◆ **Problem statement**
Show every line of the data that includes the word "settings".

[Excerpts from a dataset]
==============================

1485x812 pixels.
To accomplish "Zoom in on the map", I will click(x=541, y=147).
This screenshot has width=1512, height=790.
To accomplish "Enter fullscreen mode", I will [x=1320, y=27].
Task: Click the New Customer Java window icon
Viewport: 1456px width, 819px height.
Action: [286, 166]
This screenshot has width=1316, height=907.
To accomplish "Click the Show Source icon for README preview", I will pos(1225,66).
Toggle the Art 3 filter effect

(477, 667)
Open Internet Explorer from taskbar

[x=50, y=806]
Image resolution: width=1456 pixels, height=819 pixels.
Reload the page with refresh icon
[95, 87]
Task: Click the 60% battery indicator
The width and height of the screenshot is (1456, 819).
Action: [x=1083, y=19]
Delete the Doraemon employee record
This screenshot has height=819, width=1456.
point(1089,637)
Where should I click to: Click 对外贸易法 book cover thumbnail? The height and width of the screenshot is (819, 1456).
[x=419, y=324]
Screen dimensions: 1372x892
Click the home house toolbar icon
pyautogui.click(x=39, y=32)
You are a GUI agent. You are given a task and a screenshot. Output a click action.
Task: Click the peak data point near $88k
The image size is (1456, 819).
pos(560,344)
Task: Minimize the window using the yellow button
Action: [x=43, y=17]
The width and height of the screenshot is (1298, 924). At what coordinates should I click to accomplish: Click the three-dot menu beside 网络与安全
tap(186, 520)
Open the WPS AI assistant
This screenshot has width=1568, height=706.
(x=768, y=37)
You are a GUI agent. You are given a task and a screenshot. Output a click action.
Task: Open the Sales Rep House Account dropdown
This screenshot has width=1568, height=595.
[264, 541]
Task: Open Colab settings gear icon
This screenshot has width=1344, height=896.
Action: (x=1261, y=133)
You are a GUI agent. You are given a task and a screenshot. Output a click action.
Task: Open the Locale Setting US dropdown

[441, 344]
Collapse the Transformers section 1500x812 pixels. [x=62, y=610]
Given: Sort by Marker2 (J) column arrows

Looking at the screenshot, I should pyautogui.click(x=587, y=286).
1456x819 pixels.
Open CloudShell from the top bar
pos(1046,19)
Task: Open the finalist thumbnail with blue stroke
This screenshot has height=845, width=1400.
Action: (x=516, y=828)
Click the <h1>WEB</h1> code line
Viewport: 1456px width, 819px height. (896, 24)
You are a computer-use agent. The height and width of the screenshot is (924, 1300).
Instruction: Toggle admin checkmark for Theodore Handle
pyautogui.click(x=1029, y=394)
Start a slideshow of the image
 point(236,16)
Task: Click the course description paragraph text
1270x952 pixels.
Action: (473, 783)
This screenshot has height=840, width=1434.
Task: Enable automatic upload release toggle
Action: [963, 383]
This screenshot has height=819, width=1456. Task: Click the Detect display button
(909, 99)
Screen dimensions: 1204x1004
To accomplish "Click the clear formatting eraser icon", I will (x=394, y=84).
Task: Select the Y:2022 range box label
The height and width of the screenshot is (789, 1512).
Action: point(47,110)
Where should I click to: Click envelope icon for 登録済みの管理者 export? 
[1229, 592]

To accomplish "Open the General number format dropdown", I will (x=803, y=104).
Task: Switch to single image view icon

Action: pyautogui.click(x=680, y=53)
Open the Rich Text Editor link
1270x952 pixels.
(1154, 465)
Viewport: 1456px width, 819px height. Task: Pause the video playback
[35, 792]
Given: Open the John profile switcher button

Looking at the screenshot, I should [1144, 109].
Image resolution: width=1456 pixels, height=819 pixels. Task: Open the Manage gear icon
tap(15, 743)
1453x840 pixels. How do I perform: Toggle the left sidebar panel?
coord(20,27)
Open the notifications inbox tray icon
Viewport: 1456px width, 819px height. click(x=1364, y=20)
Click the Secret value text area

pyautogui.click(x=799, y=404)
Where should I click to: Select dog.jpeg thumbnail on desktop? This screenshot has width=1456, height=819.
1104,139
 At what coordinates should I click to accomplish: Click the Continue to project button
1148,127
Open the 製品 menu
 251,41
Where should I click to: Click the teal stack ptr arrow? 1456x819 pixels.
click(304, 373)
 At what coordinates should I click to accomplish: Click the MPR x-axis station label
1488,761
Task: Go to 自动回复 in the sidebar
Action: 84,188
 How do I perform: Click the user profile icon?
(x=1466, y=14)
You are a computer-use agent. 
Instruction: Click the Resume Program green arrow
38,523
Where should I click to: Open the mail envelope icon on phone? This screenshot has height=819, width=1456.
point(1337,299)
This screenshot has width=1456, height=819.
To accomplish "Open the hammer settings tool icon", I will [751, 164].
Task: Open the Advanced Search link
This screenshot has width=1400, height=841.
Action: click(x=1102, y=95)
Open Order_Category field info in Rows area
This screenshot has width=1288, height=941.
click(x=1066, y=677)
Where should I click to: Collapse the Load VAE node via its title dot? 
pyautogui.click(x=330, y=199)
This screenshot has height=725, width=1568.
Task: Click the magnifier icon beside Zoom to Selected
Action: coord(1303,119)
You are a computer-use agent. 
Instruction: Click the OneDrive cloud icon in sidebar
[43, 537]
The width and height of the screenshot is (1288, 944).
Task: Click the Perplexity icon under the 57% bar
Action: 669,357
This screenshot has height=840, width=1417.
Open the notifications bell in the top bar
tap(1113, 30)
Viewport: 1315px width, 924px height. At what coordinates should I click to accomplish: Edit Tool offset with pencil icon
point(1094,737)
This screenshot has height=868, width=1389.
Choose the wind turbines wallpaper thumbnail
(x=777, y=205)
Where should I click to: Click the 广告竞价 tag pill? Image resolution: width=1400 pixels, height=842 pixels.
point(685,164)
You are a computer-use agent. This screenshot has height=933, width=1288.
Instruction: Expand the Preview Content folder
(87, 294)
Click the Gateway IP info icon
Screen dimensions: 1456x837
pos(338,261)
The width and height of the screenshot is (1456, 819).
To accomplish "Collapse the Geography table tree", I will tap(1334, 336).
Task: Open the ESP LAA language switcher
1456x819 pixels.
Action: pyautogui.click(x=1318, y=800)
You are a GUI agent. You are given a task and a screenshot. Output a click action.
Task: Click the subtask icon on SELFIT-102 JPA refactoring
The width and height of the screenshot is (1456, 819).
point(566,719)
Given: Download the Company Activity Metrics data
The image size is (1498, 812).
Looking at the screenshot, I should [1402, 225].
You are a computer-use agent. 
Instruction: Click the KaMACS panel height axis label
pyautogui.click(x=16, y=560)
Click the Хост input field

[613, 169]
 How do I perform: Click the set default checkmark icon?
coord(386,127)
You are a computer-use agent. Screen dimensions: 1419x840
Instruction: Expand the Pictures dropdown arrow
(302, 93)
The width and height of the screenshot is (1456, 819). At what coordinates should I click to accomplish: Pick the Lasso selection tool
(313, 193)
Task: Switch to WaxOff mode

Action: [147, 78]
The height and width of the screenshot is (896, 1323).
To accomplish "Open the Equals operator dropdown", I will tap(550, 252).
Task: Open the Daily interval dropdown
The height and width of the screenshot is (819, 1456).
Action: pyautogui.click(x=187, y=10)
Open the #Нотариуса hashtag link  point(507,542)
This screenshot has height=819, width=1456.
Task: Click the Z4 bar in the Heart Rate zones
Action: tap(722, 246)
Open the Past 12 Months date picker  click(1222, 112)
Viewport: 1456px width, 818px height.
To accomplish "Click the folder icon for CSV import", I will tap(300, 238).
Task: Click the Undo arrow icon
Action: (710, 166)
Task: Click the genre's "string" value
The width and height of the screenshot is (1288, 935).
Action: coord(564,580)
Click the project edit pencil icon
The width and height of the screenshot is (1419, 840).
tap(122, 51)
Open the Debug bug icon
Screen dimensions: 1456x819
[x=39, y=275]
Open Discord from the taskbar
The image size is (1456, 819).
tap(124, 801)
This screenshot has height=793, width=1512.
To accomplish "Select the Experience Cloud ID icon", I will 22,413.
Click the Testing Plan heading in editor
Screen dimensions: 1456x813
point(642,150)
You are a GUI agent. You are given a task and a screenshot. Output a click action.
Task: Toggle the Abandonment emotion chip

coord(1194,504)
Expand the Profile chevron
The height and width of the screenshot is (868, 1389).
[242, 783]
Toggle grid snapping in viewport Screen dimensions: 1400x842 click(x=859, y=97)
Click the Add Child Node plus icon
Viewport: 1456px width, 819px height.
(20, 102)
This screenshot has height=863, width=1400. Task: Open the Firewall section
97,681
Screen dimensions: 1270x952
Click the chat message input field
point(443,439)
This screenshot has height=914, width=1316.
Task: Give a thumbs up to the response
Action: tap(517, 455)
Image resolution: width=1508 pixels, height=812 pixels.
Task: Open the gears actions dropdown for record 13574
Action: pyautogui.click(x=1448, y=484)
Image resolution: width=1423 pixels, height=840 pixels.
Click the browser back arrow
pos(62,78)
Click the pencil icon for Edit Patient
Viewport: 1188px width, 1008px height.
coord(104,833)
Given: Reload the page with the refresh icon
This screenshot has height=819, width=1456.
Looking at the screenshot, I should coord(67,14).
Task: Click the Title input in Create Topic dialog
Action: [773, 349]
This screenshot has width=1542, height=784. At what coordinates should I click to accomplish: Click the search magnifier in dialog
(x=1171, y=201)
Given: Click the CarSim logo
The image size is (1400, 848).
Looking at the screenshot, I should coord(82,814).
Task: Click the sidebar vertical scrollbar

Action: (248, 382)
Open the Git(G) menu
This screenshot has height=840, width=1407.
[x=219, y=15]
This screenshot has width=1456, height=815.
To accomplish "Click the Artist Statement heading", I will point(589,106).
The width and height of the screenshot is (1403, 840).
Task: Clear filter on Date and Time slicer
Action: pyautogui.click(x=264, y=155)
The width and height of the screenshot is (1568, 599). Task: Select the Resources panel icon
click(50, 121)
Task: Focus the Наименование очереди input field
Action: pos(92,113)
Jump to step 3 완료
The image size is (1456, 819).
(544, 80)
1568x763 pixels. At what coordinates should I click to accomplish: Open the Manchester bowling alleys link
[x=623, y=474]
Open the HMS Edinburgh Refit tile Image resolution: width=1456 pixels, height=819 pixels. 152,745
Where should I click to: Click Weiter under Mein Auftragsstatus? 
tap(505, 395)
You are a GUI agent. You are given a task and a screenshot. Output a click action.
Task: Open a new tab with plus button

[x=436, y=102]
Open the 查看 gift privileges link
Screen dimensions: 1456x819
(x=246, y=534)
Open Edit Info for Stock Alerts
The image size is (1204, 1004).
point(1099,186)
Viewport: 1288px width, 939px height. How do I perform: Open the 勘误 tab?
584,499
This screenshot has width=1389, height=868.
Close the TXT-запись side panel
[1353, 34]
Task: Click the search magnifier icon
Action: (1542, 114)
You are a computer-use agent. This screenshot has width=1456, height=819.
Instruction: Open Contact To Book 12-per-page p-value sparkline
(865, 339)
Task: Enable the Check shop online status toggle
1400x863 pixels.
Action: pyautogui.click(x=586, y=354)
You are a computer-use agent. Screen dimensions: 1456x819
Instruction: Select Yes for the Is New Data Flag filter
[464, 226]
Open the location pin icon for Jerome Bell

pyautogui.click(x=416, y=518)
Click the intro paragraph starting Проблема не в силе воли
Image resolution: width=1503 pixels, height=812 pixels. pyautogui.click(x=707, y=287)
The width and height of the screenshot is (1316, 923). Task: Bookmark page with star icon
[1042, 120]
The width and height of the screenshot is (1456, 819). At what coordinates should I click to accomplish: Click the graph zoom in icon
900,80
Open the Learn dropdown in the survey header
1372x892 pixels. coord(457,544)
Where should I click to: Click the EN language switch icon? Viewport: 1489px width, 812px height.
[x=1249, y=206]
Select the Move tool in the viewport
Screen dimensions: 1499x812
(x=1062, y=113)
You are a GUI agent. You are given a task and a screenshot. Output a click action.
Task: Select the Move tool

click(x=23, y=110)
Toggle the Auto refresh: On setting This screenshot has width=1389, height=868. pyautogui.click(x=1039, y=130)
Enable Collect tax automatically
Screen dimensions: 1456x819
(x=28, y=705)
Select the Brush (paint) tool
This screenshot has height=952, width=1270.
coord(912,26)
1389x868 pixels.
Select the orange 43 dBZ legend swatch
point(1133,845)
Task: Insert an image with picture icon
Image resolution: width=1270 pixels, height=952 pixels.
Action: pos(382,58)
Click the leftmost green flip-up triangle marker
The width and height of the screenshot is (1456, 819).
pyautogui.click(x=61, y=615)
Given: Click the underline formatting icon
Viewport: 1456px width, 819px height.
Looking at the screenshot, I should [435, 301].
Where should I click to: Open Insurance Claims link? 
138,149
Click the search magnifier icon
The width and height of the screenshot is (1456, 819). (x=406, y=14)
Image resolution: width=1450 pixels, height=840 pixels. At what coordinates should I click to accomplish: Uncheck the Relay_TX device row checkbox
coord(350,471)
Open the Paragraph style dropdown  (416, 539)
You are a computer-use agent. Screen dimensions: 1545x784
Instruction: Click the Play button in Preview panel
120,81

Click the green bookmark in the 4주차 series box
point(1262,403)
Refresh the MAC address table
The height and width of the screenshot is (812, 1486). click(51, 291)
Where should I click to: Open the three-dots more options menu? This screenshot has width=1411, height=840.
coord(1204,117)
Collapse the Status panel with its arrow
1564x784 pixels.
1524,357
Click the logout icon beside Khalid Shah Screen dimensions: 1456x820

==============================

◆ **Result of the task**
Task: Open Colab settings gear icon
To accomplish "Open the hammer settings tool icon", I will [751, 164].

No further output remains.